SREs and DevOps respondents appear to buck this trend by being more satisfied than their peers within the industry, which I believe speaks volumes to the DevOps cultural shift I have spoken about and am a big supporter of.
Interestingly, despite many being unsatisfied, nearly 80% of respondents are "somewhat" or very confident in their managers and believe they know what they're doing, and yet only ~25% wish to be managers themselves.
Job satisfaction & what it means for organizations
When more than one quarter of your workforce is not satisfied, it comes as no surprise that upwards of 75% of workers are either actively searching or open to new opportunities. Those in academia, research or design professions are the most interested in greener pastures.

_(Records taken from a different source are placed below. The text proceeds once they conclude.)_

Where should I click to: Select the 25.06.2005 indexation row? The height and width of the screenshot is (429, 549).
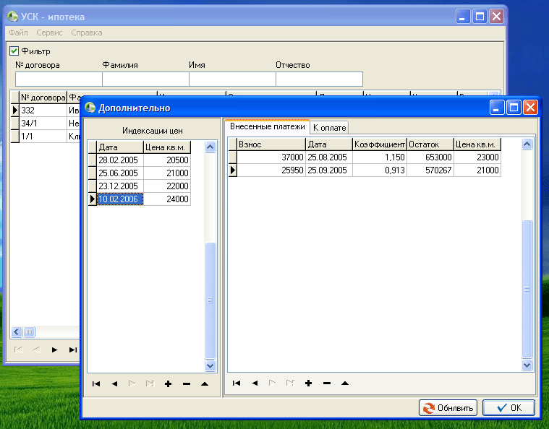[x=120, y=173]
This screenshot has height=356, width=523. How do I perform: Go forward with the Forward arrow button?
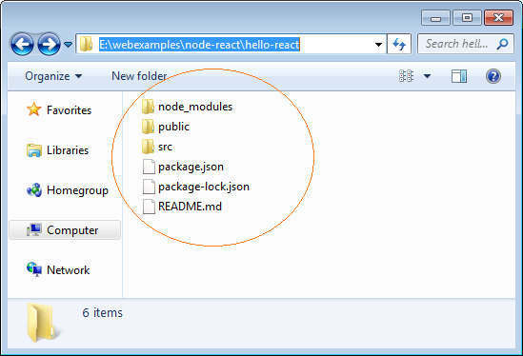[49, 45]

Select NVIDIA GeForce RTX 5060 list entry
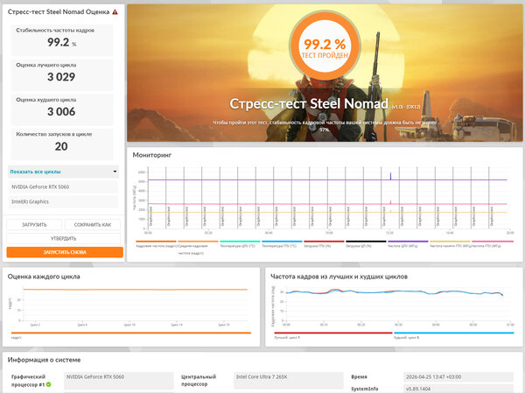point(63,186)
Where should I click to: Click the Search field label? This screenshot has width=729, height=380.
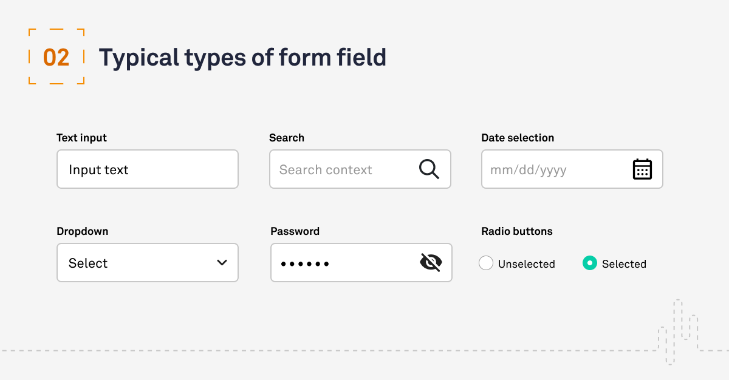point(287,138)
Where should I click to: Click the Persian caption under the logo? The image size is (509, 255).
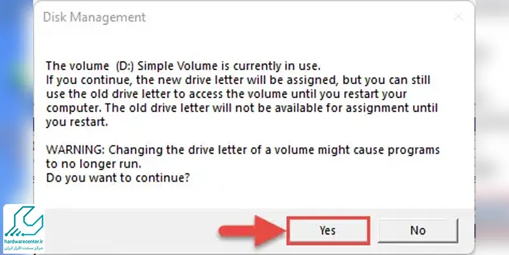coord(24,248)
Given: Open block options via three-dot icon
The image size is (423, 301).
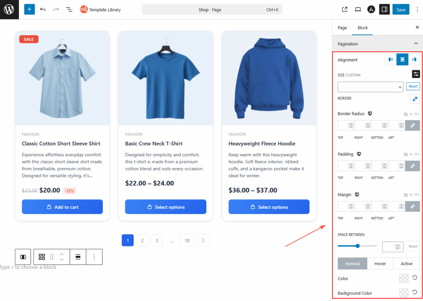Looking at the screenshot, I should (x=94, y=257).
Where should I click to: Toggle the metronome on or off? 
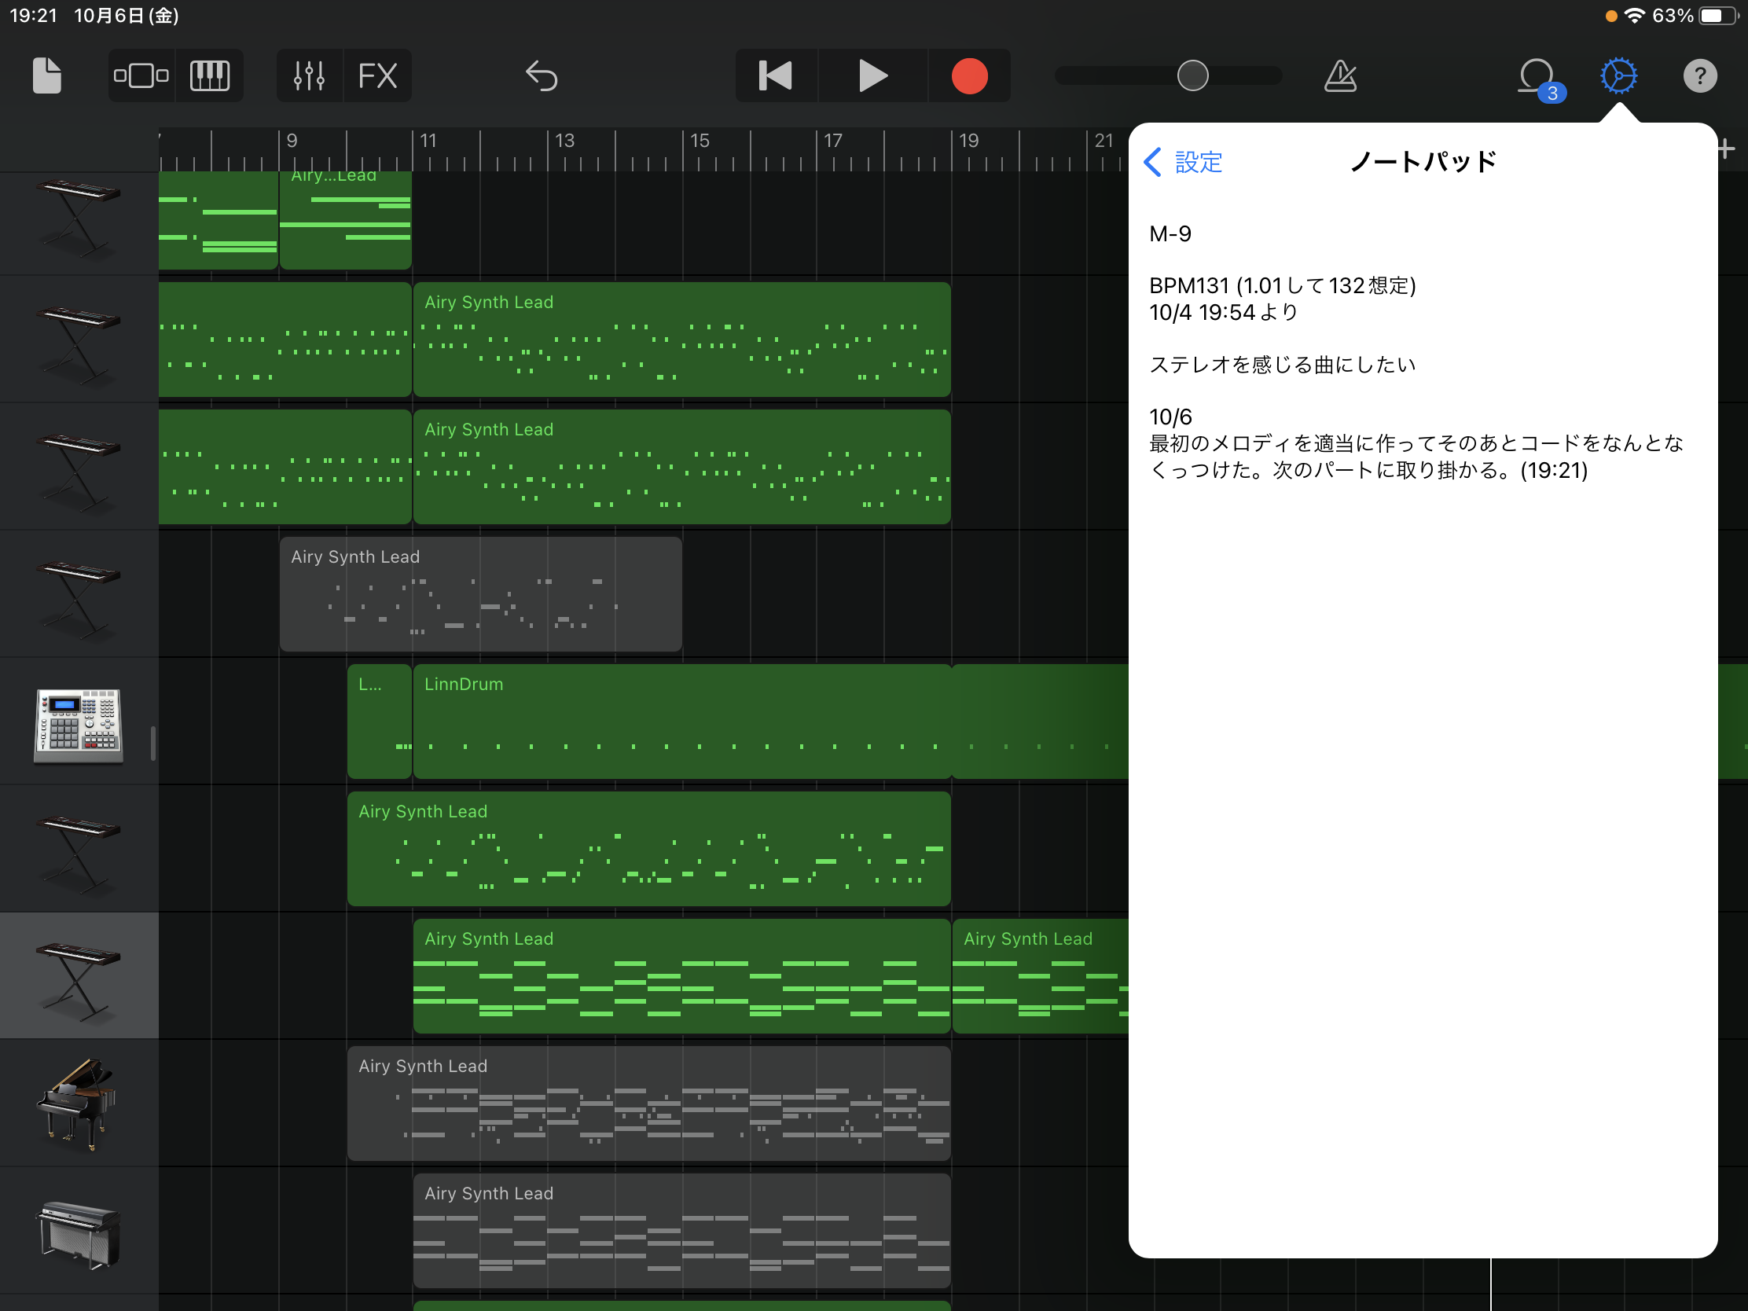(1341, 76)
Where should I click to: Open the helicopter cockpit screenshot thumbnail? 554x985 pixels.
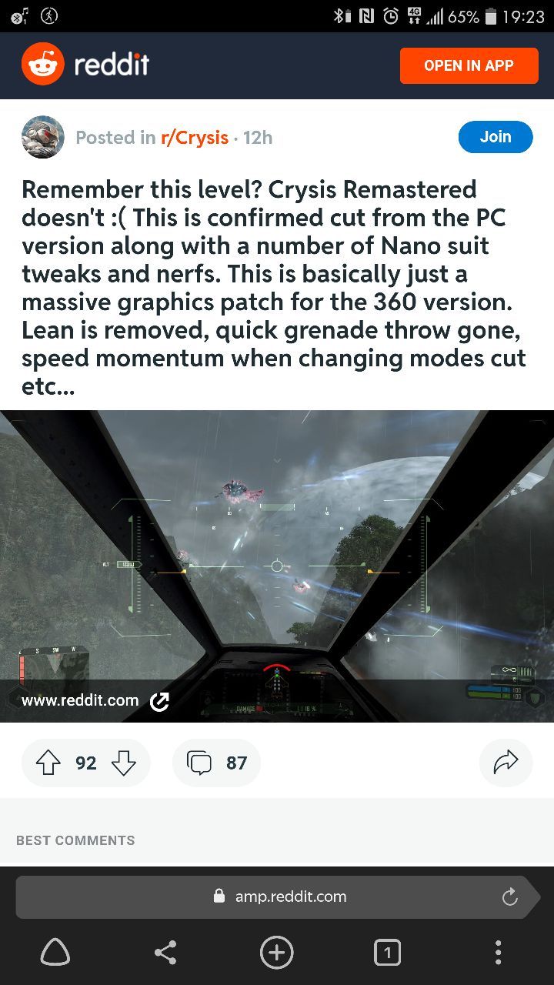coord(277,566)
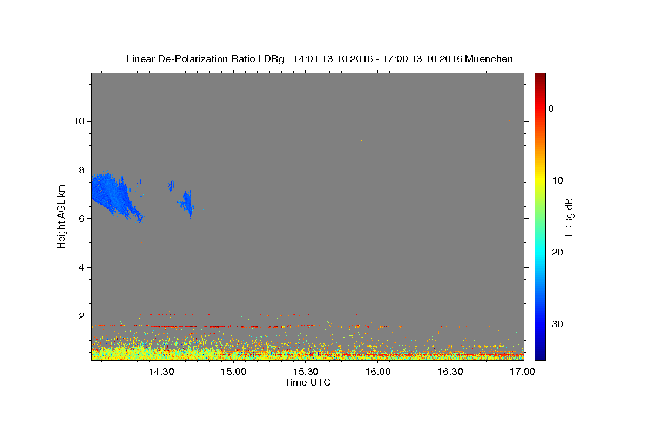648x432 pixels.
Task: Click the 2 km height tick label
Action: [83, 316]
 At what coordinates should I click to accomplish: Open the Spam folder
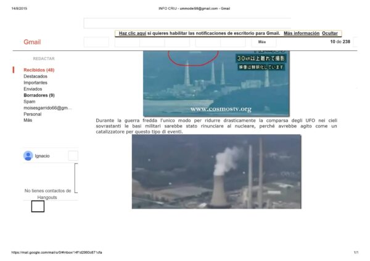(x=30, y=102)
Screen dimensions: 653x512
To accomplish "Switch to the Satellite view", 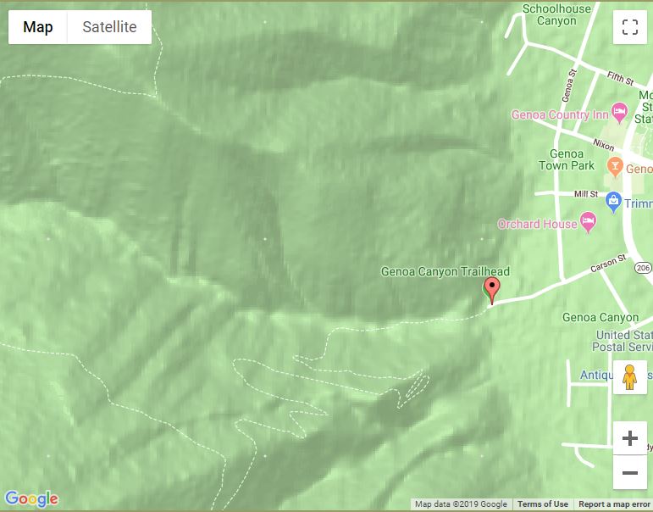I will tap(109, 27).
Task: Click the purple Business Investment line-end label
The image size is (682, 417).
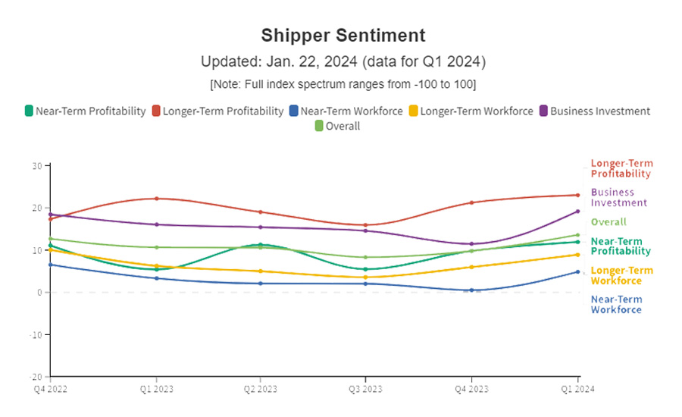Action: (x=618, y=197)
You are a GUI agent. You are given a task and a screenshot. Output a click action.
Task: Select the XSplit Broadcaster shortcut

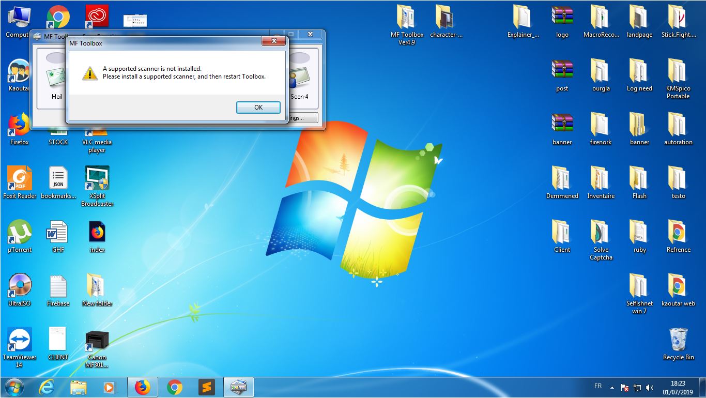click(97, 180)
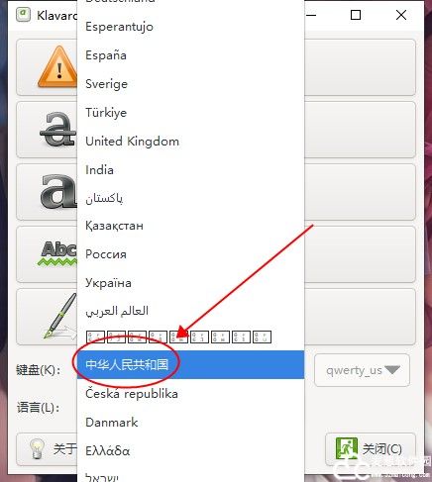The height and width of the screenshot is (482, 432).
Task: Click the lightbulb about icon
Action: 37,448
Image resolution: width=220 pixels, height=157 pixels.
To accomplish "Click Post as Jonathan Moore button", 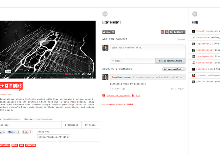I will tap(170, 61).
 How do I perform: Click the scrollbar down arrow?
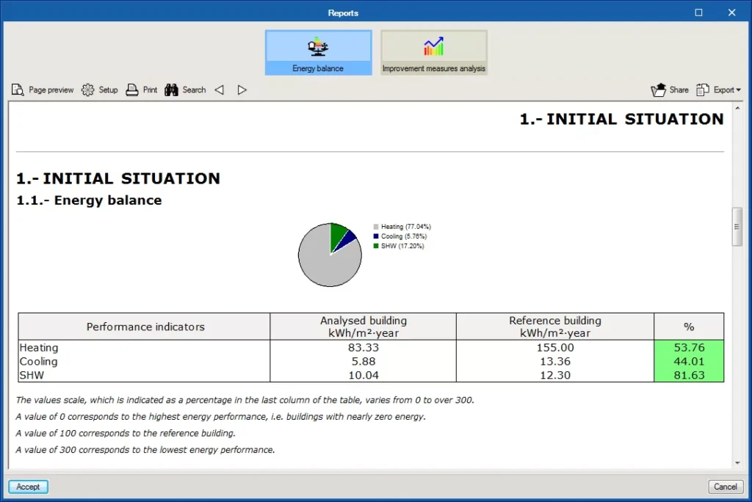point(737,463)
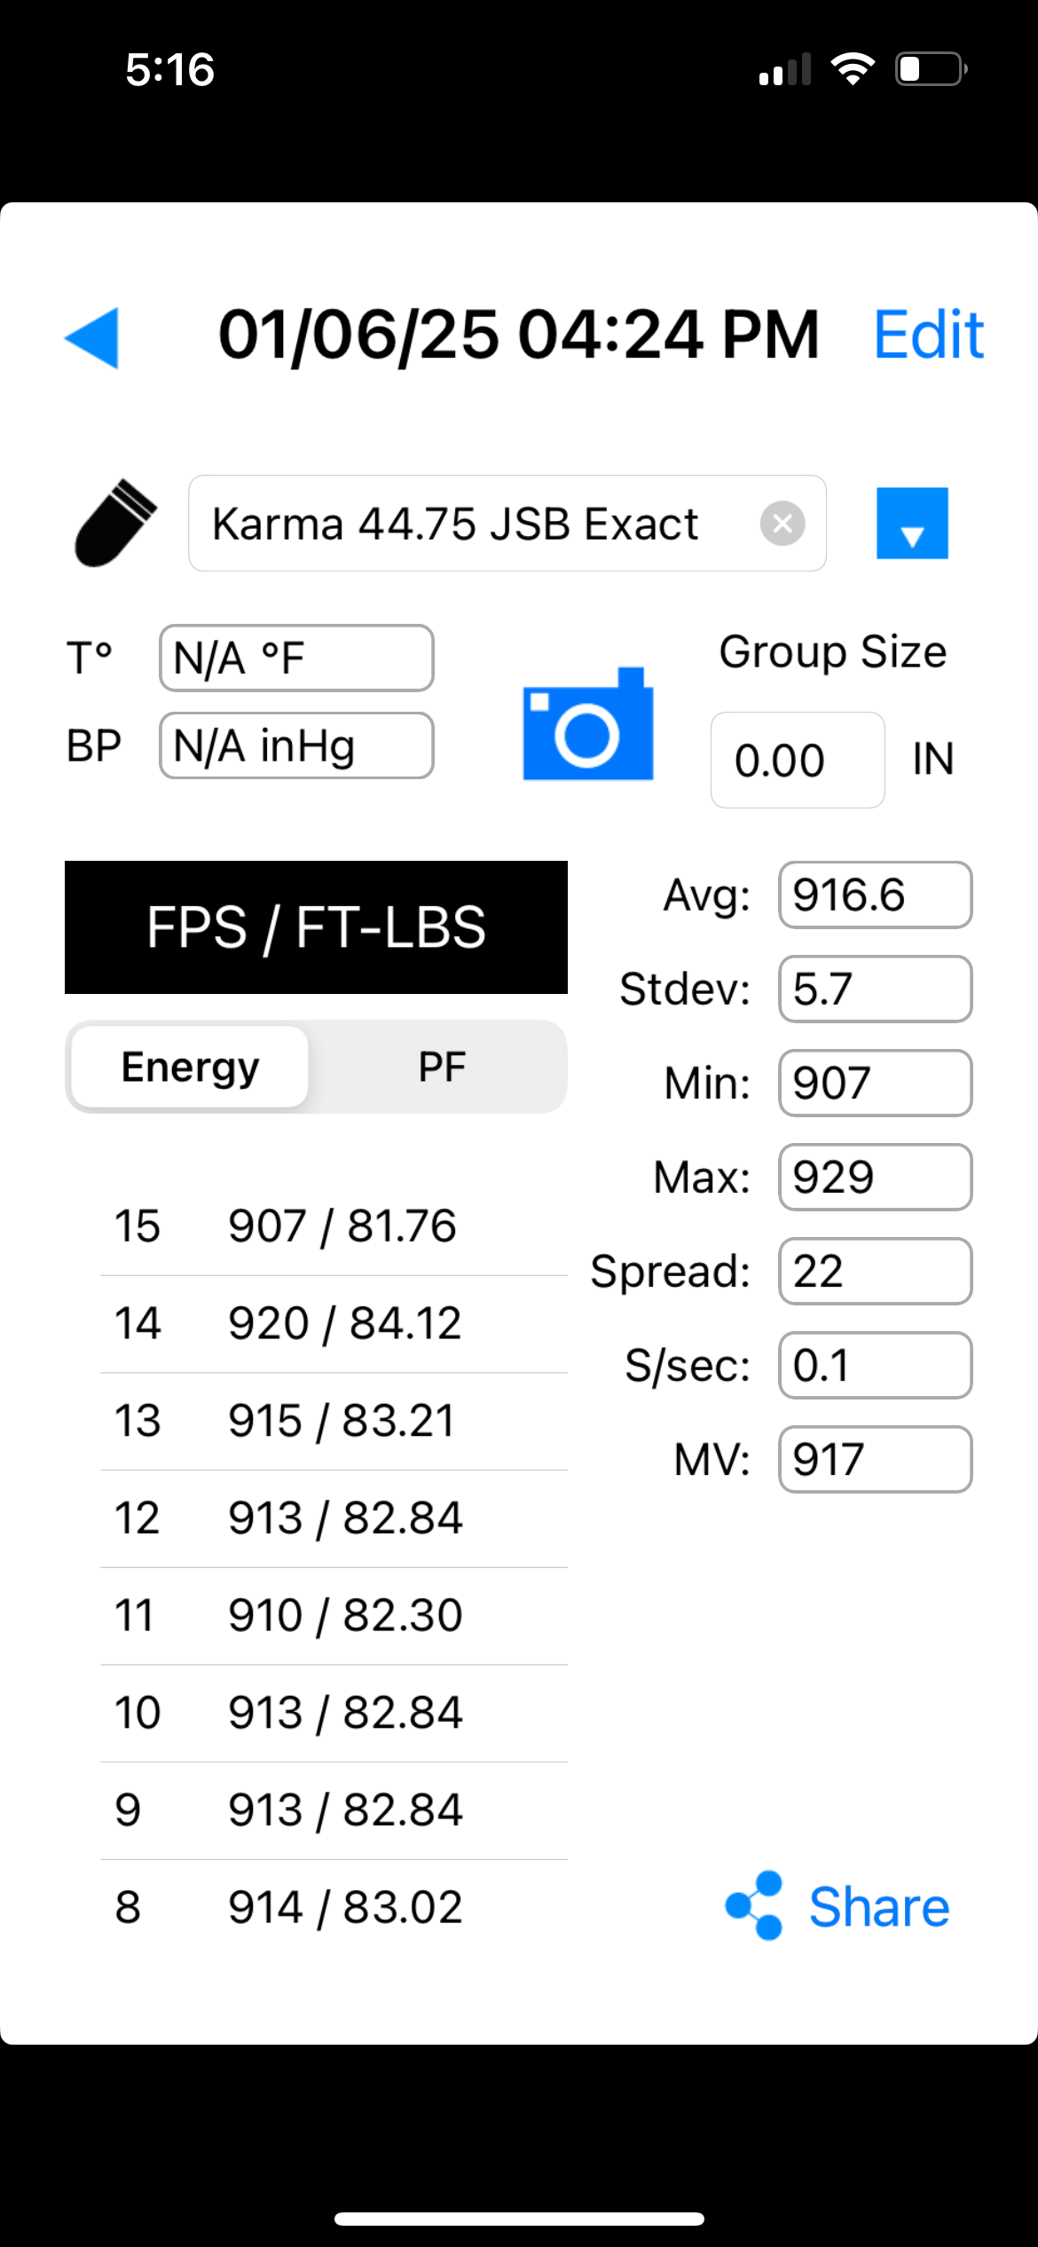Tap the Share text button
Screen dimensions: 1038x2247
[x=879, y=1907]
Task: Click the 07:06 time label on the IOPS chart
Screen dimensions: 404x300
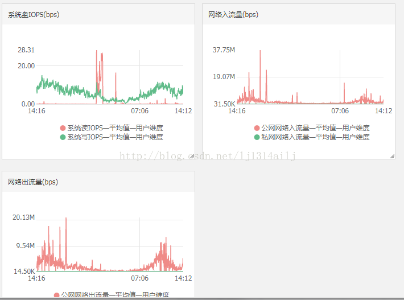Action: 139,111
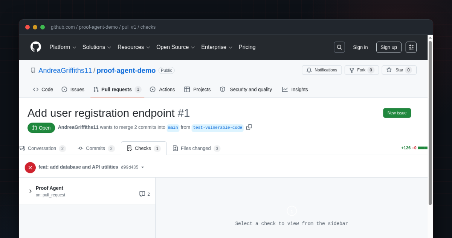Open the search magnifier icon

(x=339, y=47)
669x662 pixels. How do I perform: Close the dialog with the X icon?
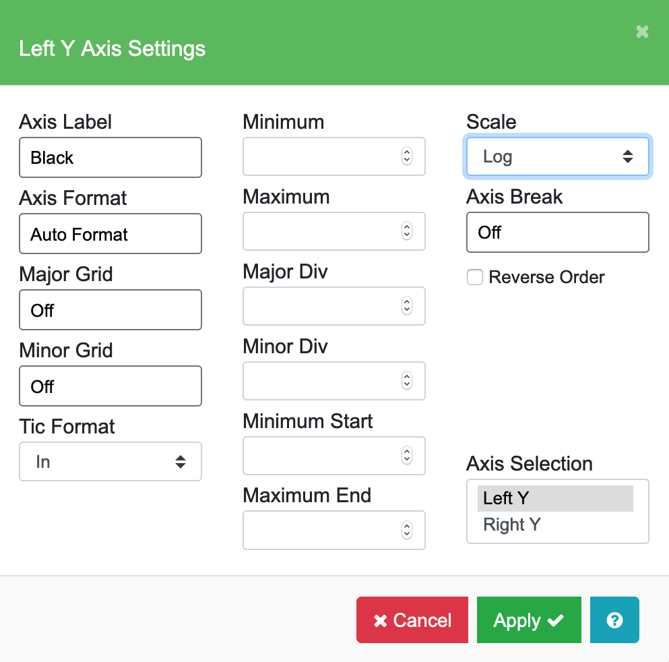pyautogui.click(x=642, y=32)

Continuing an unfortunate trend, frequent job changes are still the norm where more than half of respondents have changed jobs within the last two years (~32% within the last year). With that being said, updates to LinkedIn or similar resume profiles appear to be directly correlated to an active or impending job search.
What Developers Want
Finally, to the crux of the conversation; what developers value most:
- Office/Company culture & diversity (>50%)
- Flexibility and/or ability to work remotely (~40%)
- Languages, Frameworks & Technology (>50%, but heavily skewed non minority & male)
This Should Scare Us All
- ~23% of respondents do not participate in code reviews (~7% do so only because they're forced to)
- ~12% of respondents spend less than one hour per week on code reviews (~2.5% spend over 20 hours!)
- ~37% of respondents do not have unit test coverage on their code (~4% are glad they don't!)
- Developers who responded as "Academic Researcher" have significantly less compensation. (Research indicates this is likely not a leading factor for dissatisfaction: see "Total Motivation" theories by Neel Doshi & Lindsay McGreggor in Primed to Perform).
I find this data to be immensely valuable at helping to drive decisions and thought processes around how and why various things are more or less important. Particularly with respect to the factors that are most important to developers and what will lead to happier and more satisfied colleagues, I find this report to be of tremendous value.